15: Searching and Sorting

Announcements

Reminder: Quiz Monday! Not even foolin’.

Even more thinking about efficiency

Recall, our rule of thumb is this: things take either:

a small, constant amount of time, which we’ll approximate as ‘about one unit’, or
they take an amount of time dependent upon some variable or variables

Just a few more things to consider.

First, just because you see a loop, it doesn’t mean that a method runs in non-constant time. For example:

int sumFirstThree(int[] a) {
  int sum = 0;
  for (int i = 0; i < 3; i++) {
    sum += a[i];
  }
  return sum;
}

…runs in constant time. Nor does there have to be an array in the parameter list (or as an instance variable, etc.) to trigger non-constant time behavior.

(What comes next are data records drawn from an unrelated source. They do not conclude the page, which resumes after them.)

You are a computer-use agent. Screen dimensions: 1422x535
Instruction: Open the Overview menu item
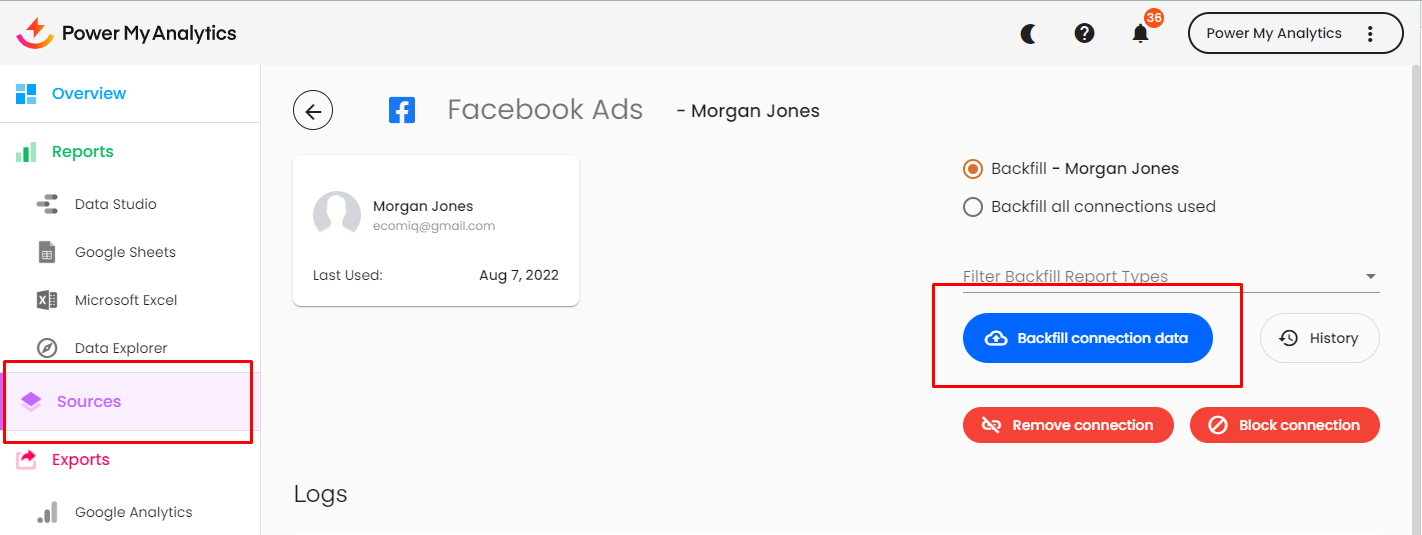coord(89,94)
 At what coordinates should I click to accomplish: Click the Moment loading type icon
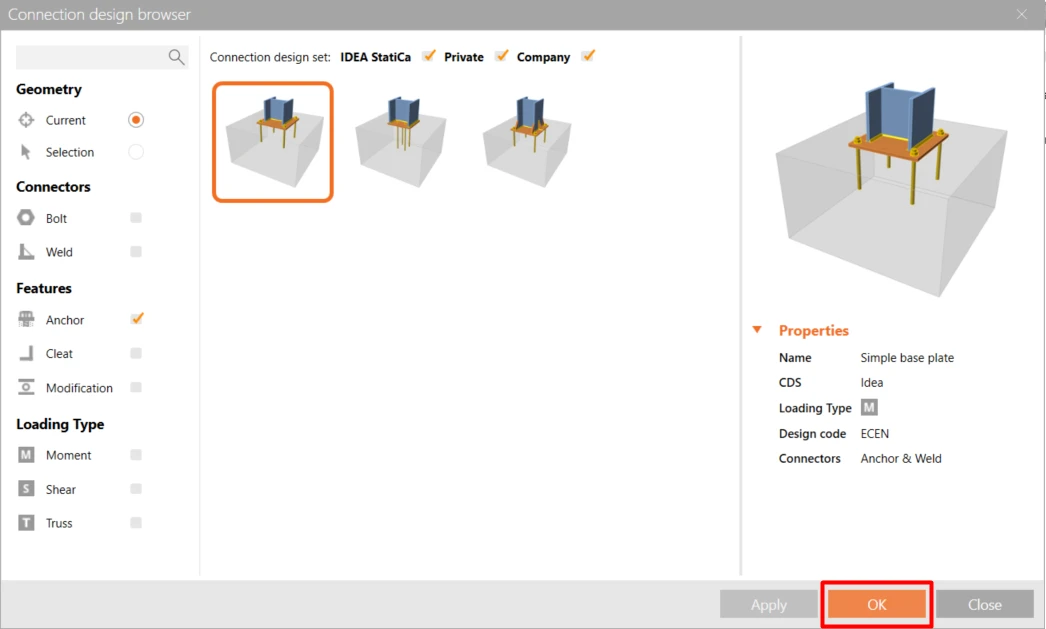pos(26,455)
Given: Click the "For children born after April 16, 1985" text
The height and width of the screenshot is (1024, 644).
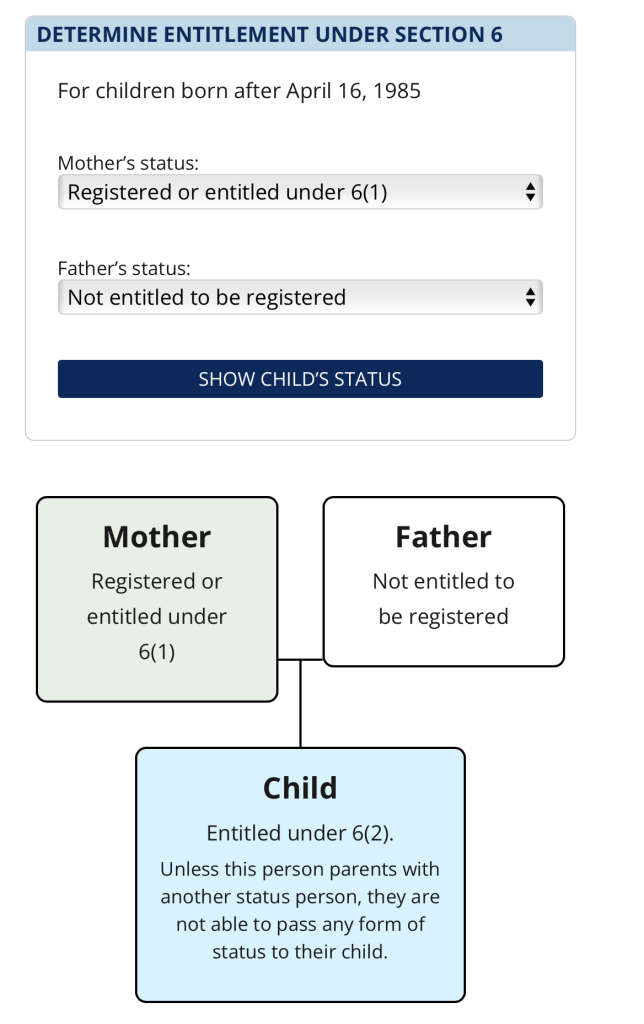Looking at the screenshot, I should pos(239,91).
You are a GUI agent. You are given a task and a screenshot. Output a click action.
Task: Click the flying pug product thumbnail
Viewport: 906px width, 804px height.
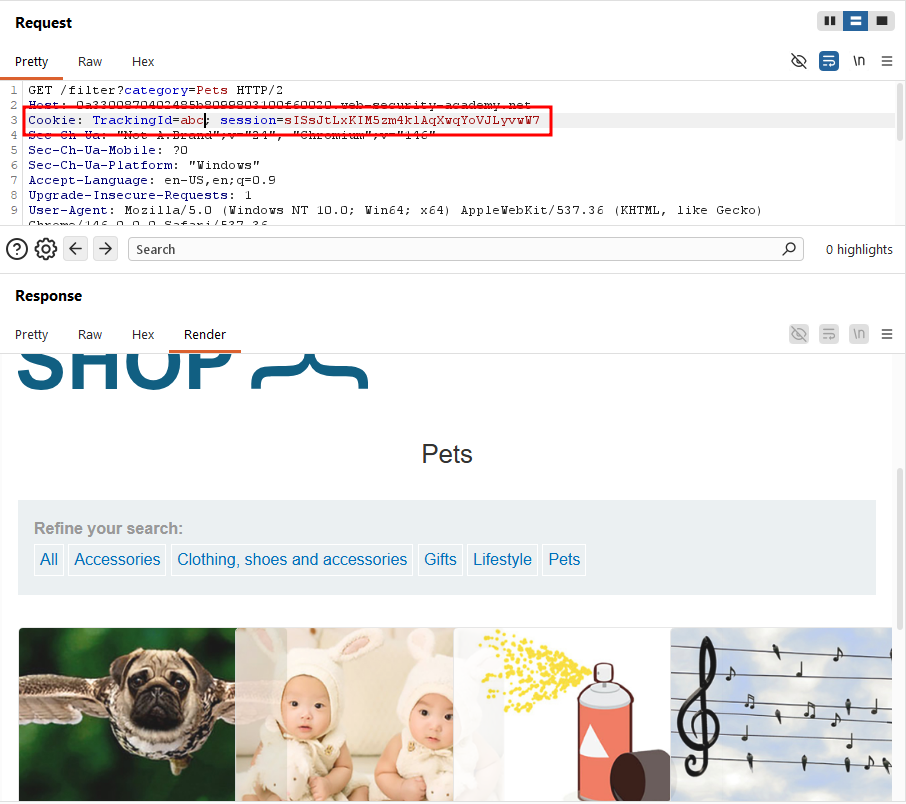[x=127, y=714]
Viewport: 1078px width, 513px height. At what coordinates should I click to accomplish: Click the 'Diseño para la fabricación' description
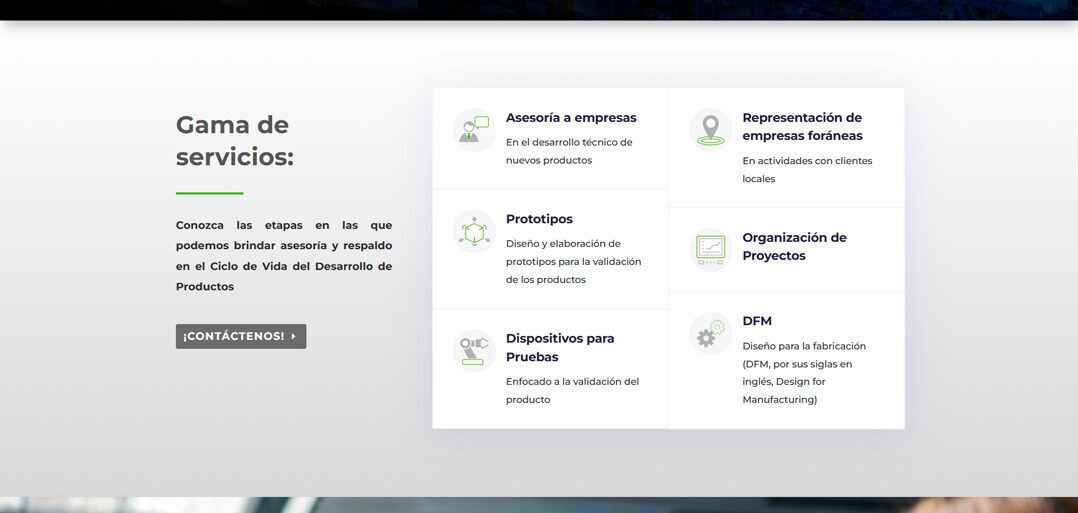click(803, 372)
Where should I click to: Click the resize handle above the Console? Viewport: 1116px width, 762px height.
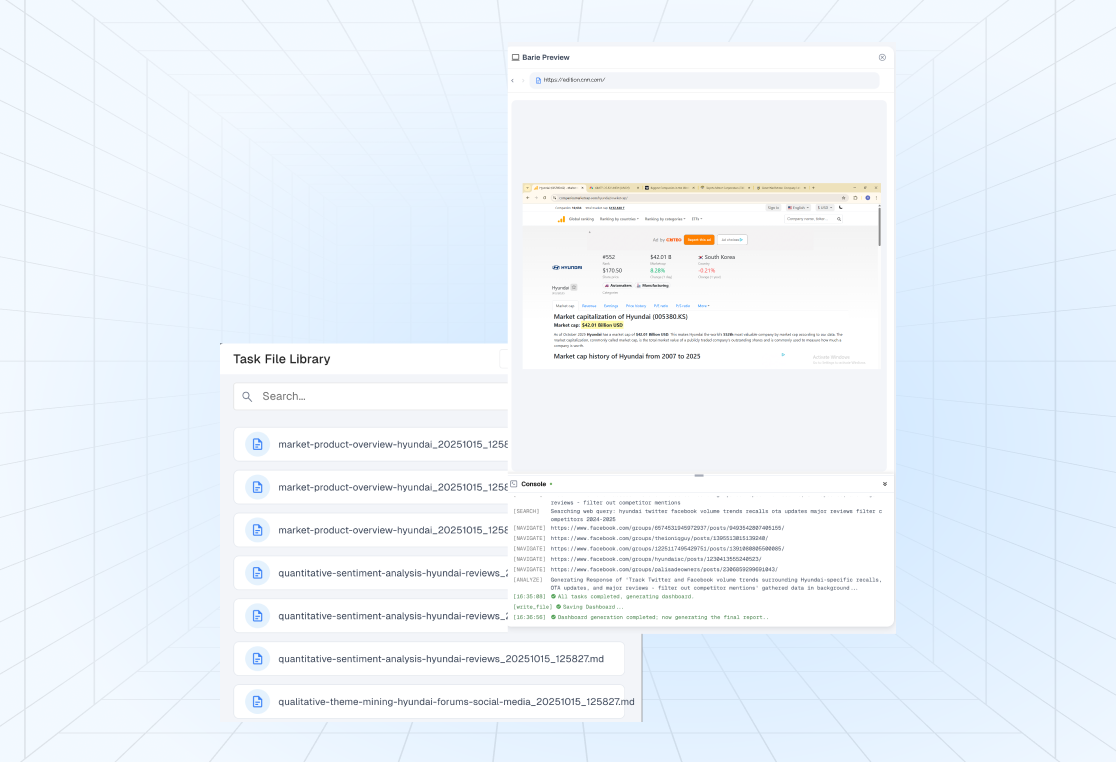pyautogui.click(x=699, y=475)
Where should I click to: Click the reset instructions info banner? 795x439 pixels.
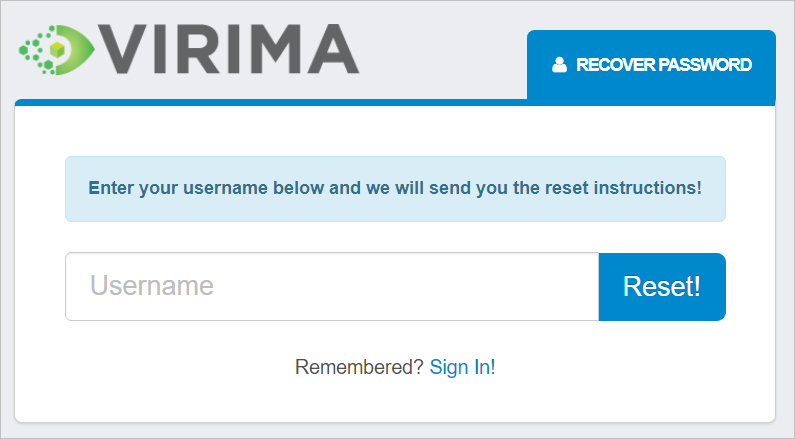[395, 188]
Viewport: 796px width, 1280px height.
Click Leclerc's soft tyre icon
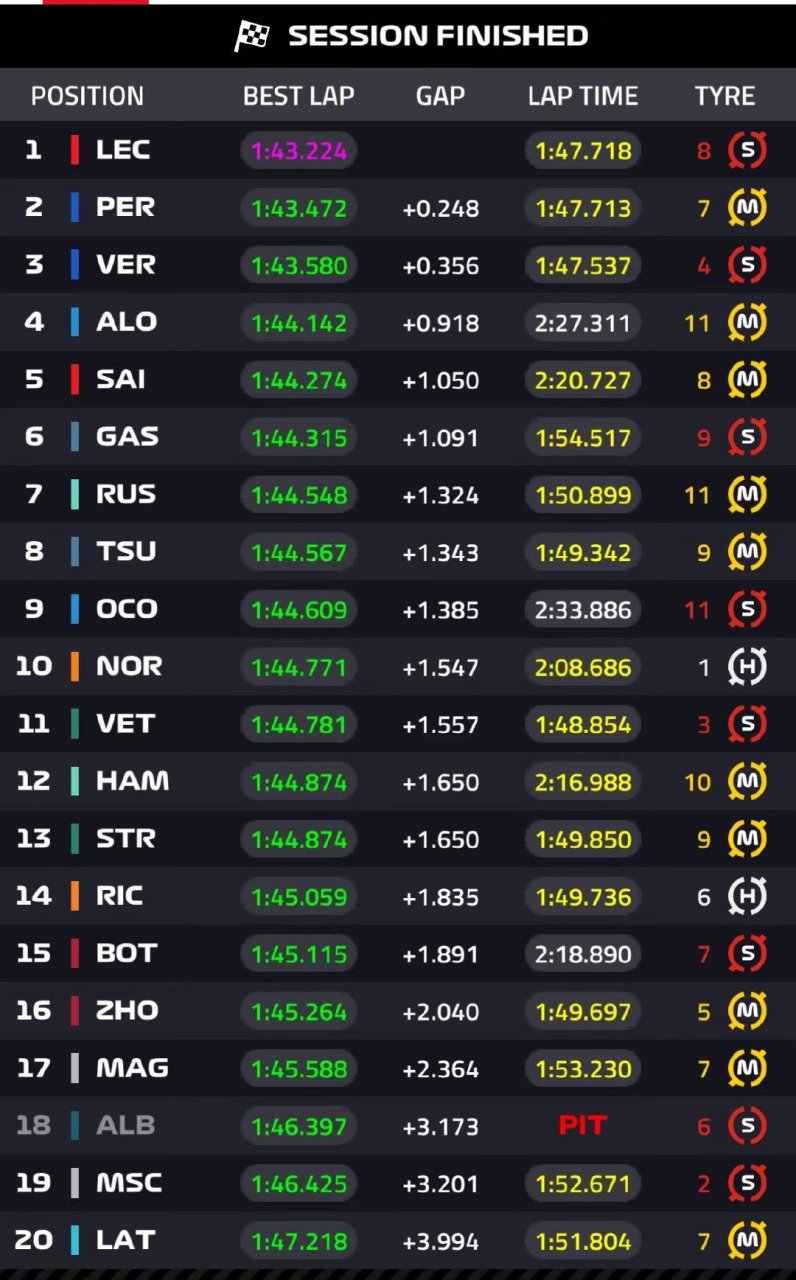[747, 151]
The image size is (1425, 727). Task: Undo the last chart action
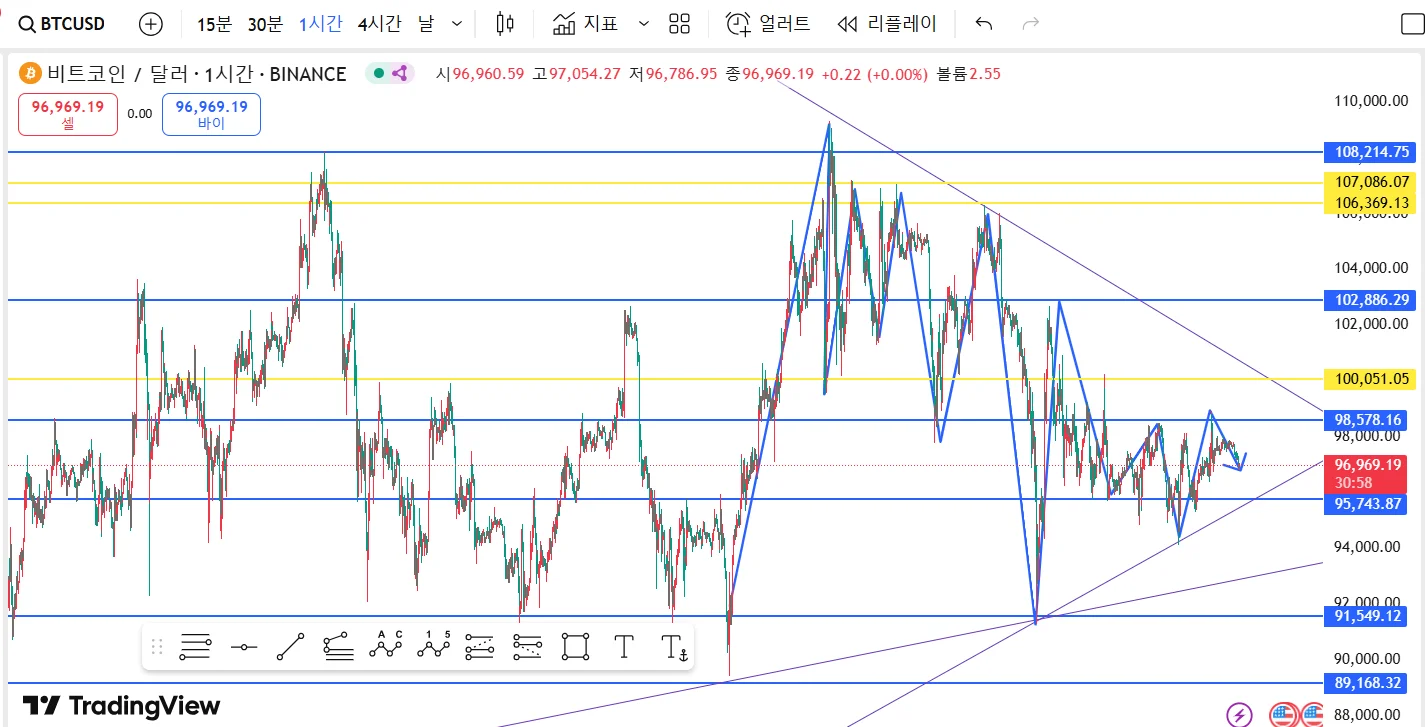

Related to this, remember that some things can be computed in different ways.

For example, to compute the sum of numbers from 1 to n,

Sum from one to n, or
compute n * (n + 1) / 2

Clicker questions

int sumTo(int n) {
  int sum = 0;
  for (int i = 0; i <= n; i++) {
    sum += n;
  }
  return sum;
}

int sumTo(int n) {
  return (n * (n + 1)) / 2;
}

Different algorithms that accomplish the same goal can have different running time behaviors.

Asymptotes

Finally, remember we’ve been talking about running time (mostly) on the basis of the degree of the polynomial (linear, quadratic, etc.). But remember that each variable has a coefficient, and that depending upon your value of n and the coefficients, linear-time algorithms are not strictly better than quadratic. For a silly example, consider which is faster:

an algorithm with runtime of 1,000,000 n
an algorithm with runtime (n^2)/ 1,000,000

For “large enough” values of n, the first algorithm is faster. How large? (set them equal to one another and solve for n) “Large enough” in this case is 10^12. Normally the coefficients aren’t quite this lopsided, but it is true in practice that sometimes, a small-coefficient quadratic algorithm is faster than a larger-coefficient (but better polynomial) algorithm for small but reasonable values of n.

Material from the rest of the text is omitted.